Document extract:
Children's wards at Kingston, St Helier, and Croydon hospitals could close
Children's wards at three hospitals in SW London have been earmarked for closure under an NHS review.
St Helier, Kingston and Croydon University hospitals are all set to lose their inpatient paediatric care as part of NHS SW London's Better Services Better Value (BSBV) review into healthcare in the region.
It emerged this week healthcare professionals carrying out a review of children's services are to present the recommendation to health bosses later this month that children's wards at three SW London hospitals close.
Proposals seen by this newspaper show the clinical working group review will recommend only one specialist impatient childrens' ward in SW London, and this should be St George’s Hospital, given its role as a major acute hospital including a major trauma centre.
The clinical working group is recommending the changes because of a shortage of paediatricians locally and nationally, which they say means children's wards are not sustainable across the four hospitals.
If the proposals are approved St Helier would lose its 18 bed children's ward, Croydon its 12 bed ward, and Kingston would also lose its children's ward.
Children needing overnight treatment would be sent to St George's Hospital.
The recommendation is part of the same review that has earmarked St Helier to lose its accident and emergency (A&E) and maternity departments.

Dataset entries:
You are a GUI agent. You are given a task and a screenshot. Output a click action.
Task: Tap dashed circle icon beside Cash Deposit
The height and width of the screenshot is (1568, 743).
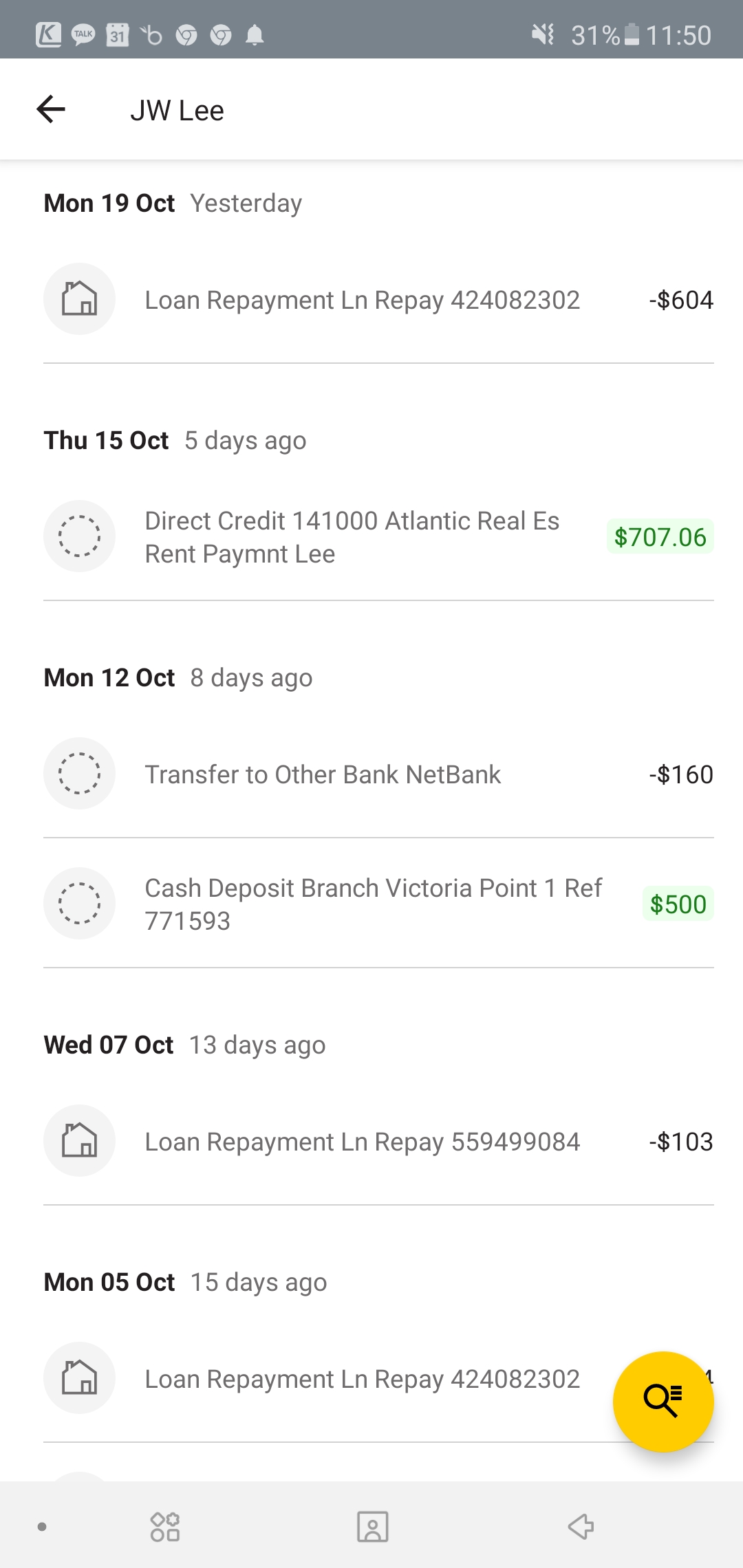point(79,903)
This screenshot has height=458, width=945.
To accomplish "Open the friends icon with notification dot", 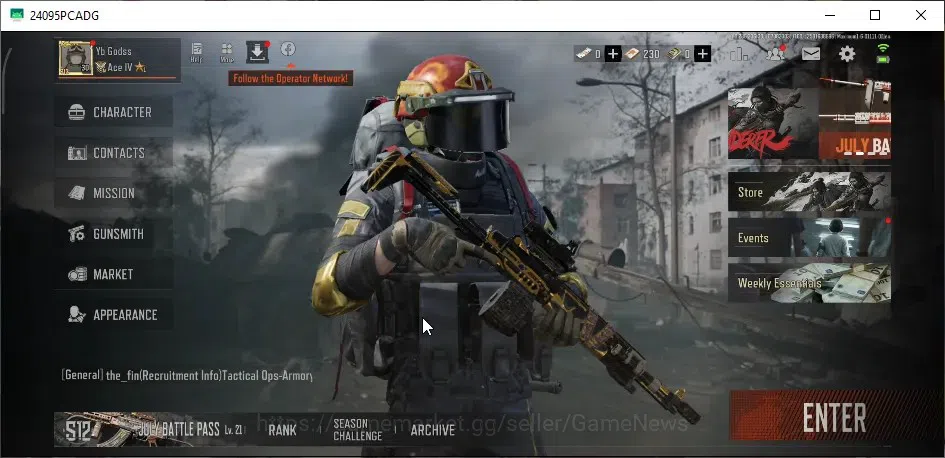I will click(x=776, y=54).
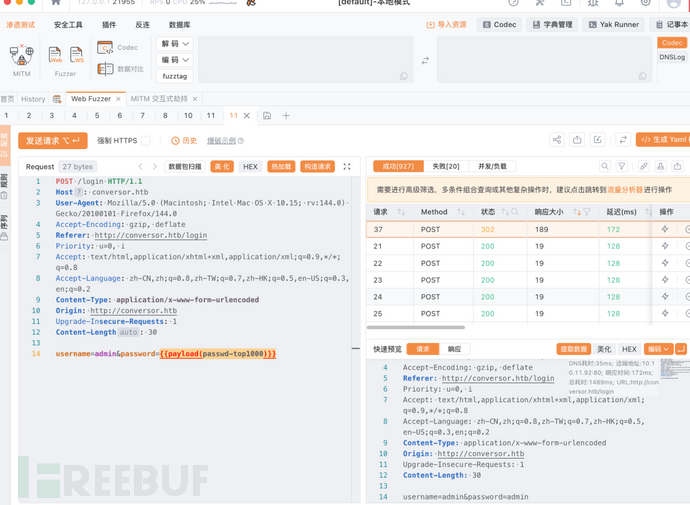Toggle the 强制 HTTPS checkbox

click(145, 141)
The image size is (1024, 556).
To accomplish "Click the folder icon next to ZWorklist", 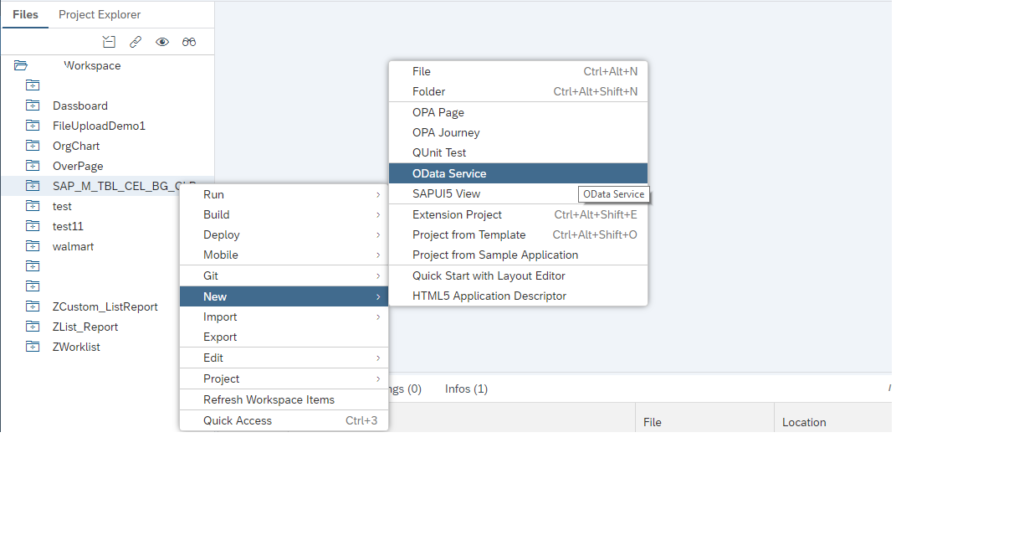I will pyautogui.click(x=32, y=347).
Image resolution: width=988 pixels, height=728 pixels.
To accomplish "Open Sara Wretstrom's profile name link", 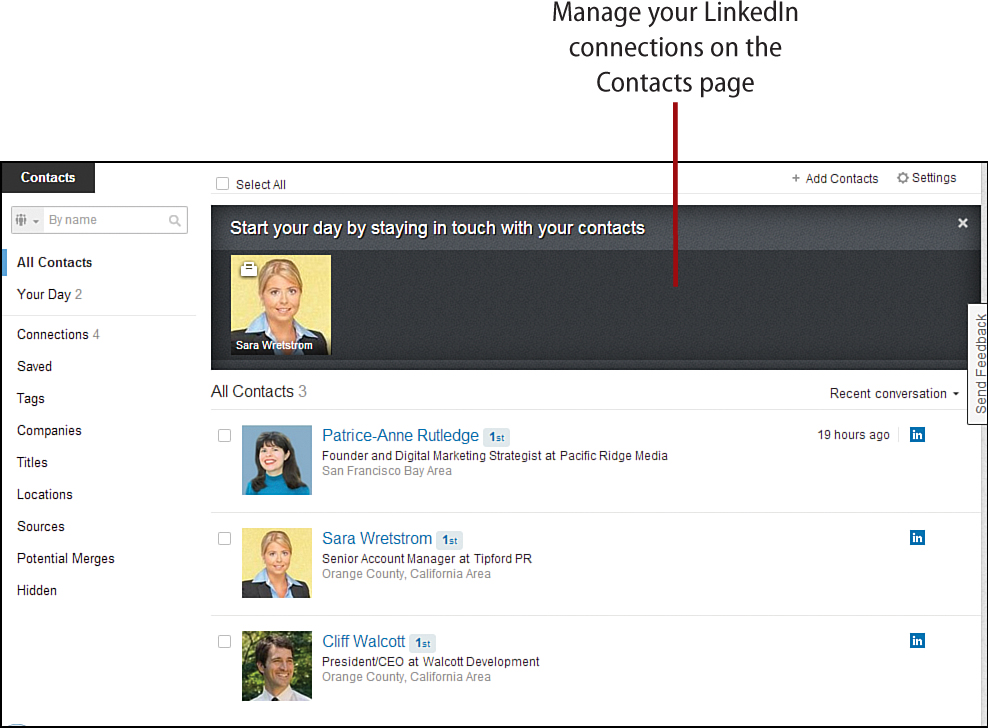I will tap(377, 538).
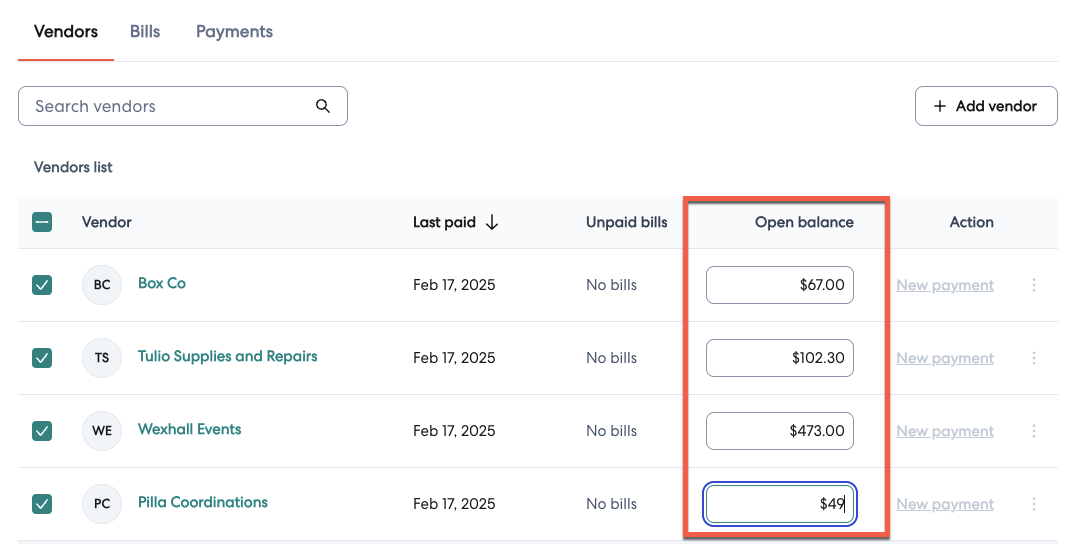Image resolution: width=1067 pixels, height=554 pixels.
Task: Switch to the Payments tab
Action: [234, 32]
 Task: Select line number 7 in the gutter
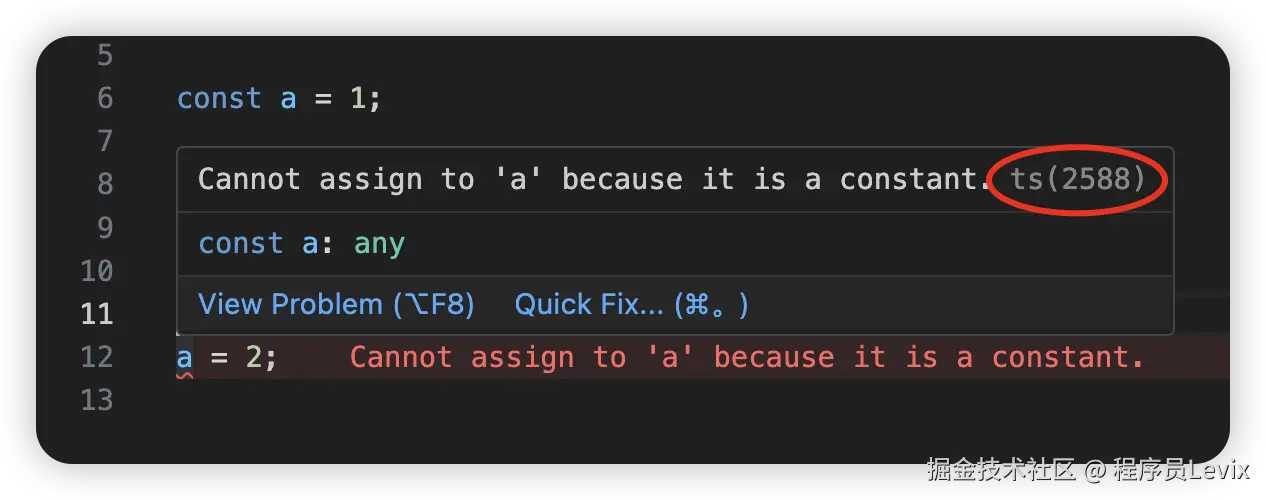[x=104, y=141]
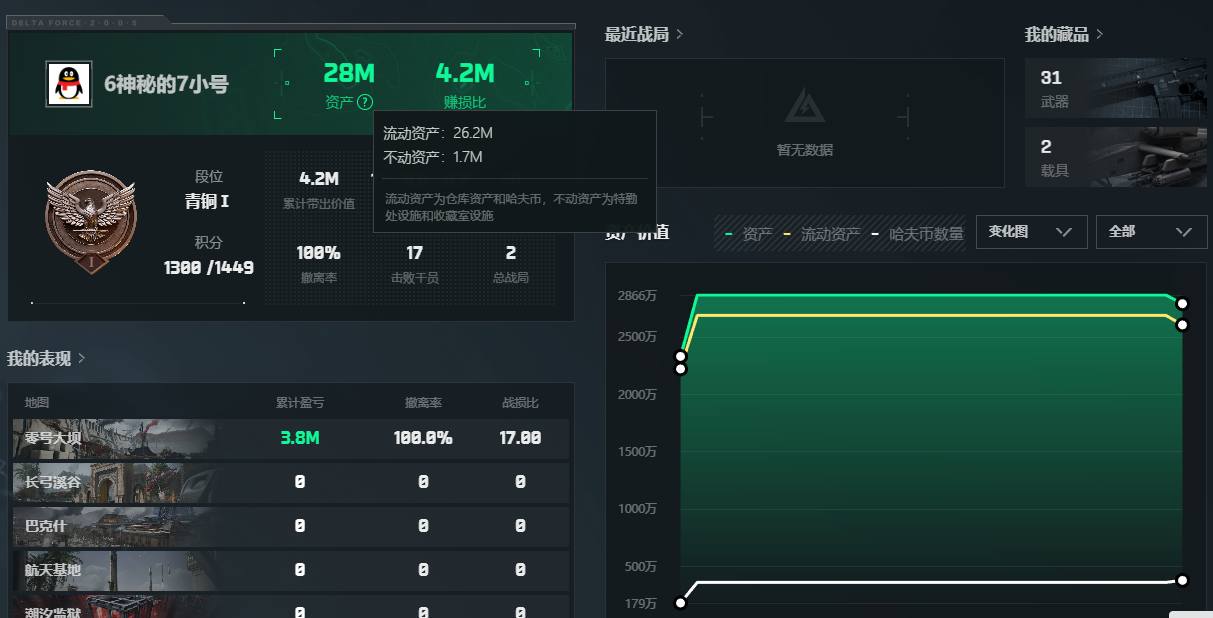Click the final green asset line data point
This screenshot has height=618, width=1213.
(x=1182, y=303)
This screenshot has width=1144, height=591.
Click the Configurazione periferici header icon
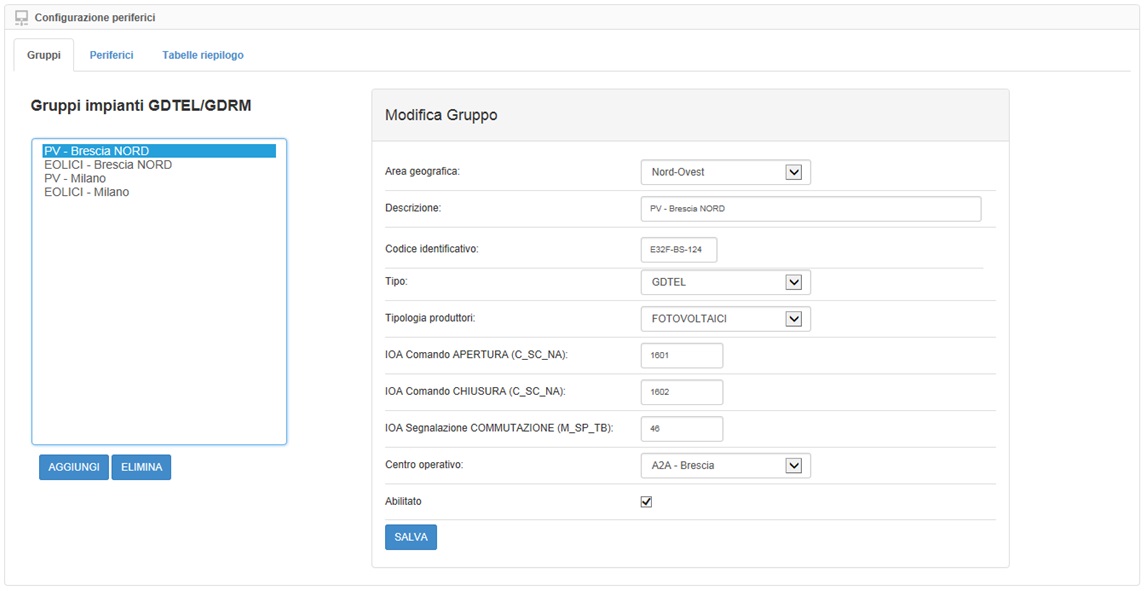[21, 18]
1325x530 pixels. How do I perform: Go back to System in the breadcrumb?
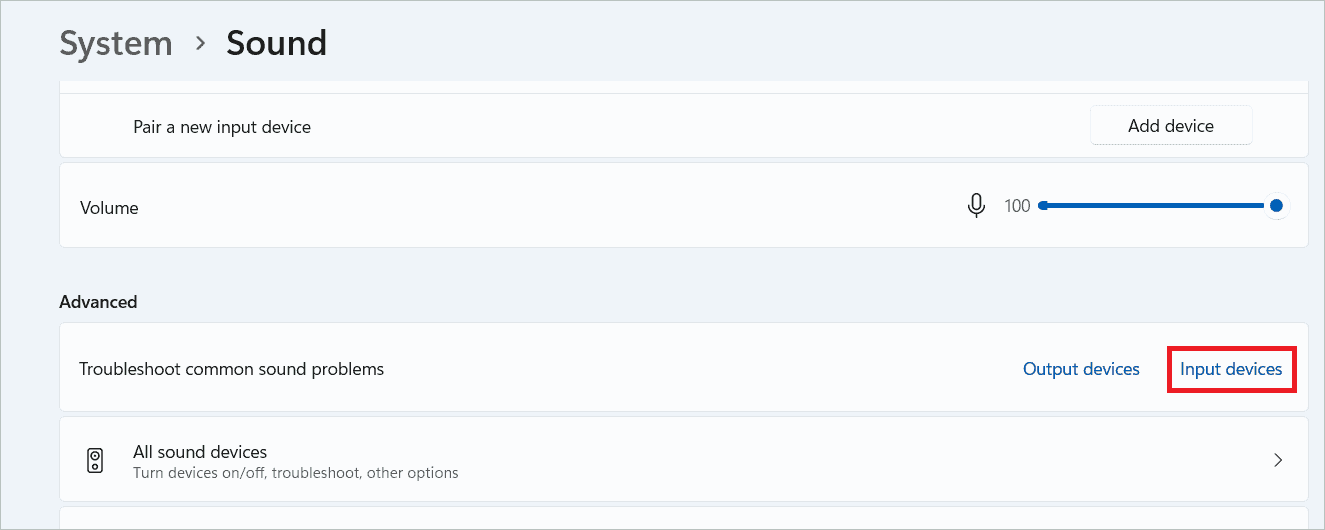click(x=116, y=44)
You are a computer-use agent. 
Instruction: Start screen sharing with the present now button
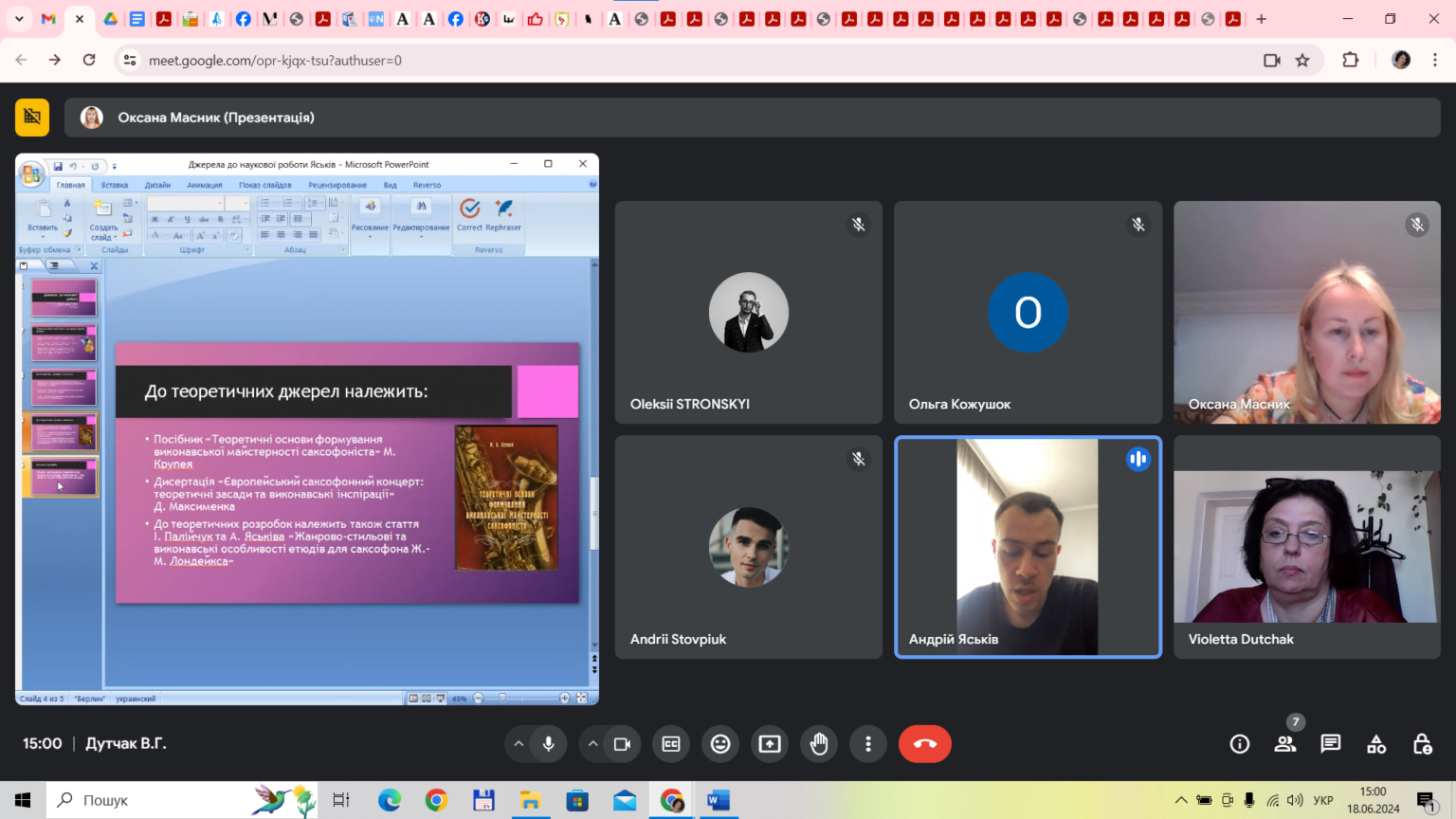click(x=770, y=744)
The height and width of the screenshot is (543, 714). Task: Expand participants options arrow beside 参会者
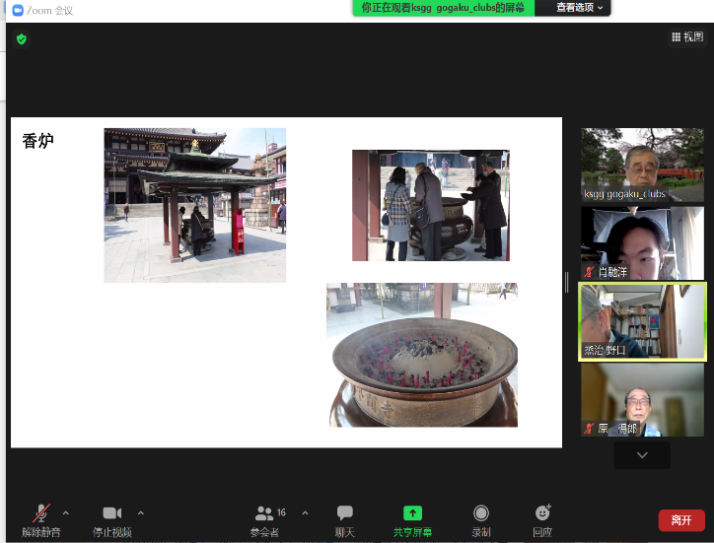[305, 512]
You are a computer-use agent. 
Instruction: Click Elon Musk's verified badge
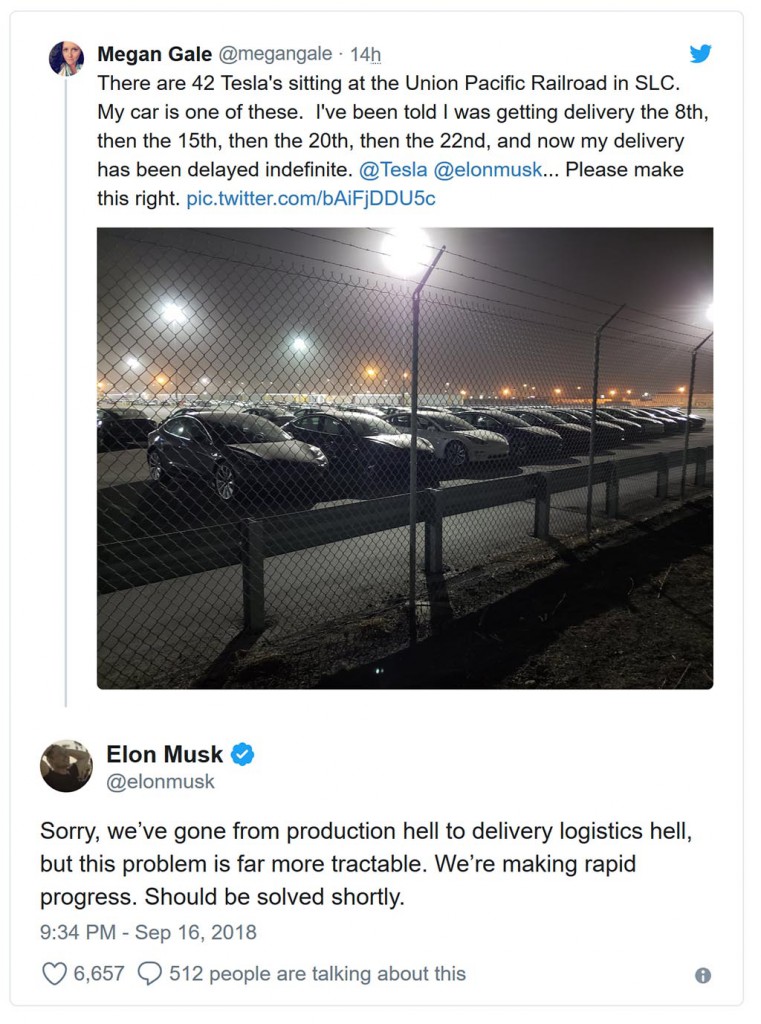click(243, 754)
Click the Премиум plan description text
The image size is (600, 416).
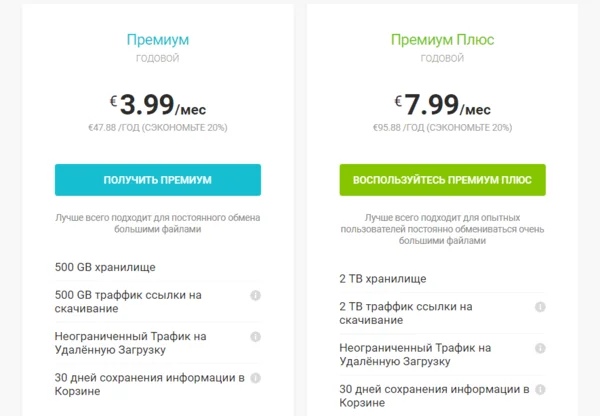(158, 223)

Tasks to perform:
[A] Reproduce word for word the stretch of the article on children's ward closures from "It emerged this" through "major trauma centre.".
[B] Continue the article on the proposed children's ward closures in SW London from where it stops.

Your written answers:
[A]
It emerged this week healthcare professionals carrying out a review of children's services are to present the recommendation to health bosses later this month that children's wards at three SW London hospitals close.
Proposals seen by this newspaper show the clinical working group review will recommend only one specialist impatient childrens' ward in SW London, and this should be St George’s Hospital, given its role as a major acute hospital including a major trauma centre.

[B]
If approved, St Helier would also lose its children's A&E. Croydon, Kingston and St George's hospitals would keep specialist children's A&E departments.
Each hospital with an A&E should have paediatric assessment unit (PAU) where children could stay for up to 24 hours while they are assessed.
The proposals have raised serious questions about the long-term future of Epsom and St Helier University Hospital Trust's dedicated children's hospital Queen Mary's Hospital for Children, where St Helier's children's ward is based.
Geoff Martin, a spokesman for health watchdog London Health Emergency, raised concerns about the plans.
He said: "This is another example of the systematic salami slicing of services that are vital to communities, that in term will affect their financial viability, and see further services disappear.
"NHS bosses say they want to provide more services closer to people's homes but this will make often very sick children and their parents travel even further to receive treatment."
Bianca Effemey, co-founder of a children’s cancer charity which has invested £200,000 into improving childrens wards in SW London, criticised the recommendation.
She said: “I would be dead against this. It is terribly important to all parents who have children and get treated. It [St George’s Hospital] is too far for them to go.”
A spokeswoman for Kingston Hospital said in a statement: “The debate about children's services in south west London is still on-going and doctors and nurses from within Kingston Hospital have strong views about what is the best option for children's services in south west London.
“We continue to be committed to discussing these important issues over the coming weeks so that together we can propose a model to deliver the best care for all of our patients.”
A spokeswoman for Croydon Health Services said: "The BSBV Programme Board have the responsibility of endorsing the recommendations of working groups and, at this stage, no decisions have yet been made about paediatric care in South West London.
"It is therefore too soon to comment on what this means for Croydon.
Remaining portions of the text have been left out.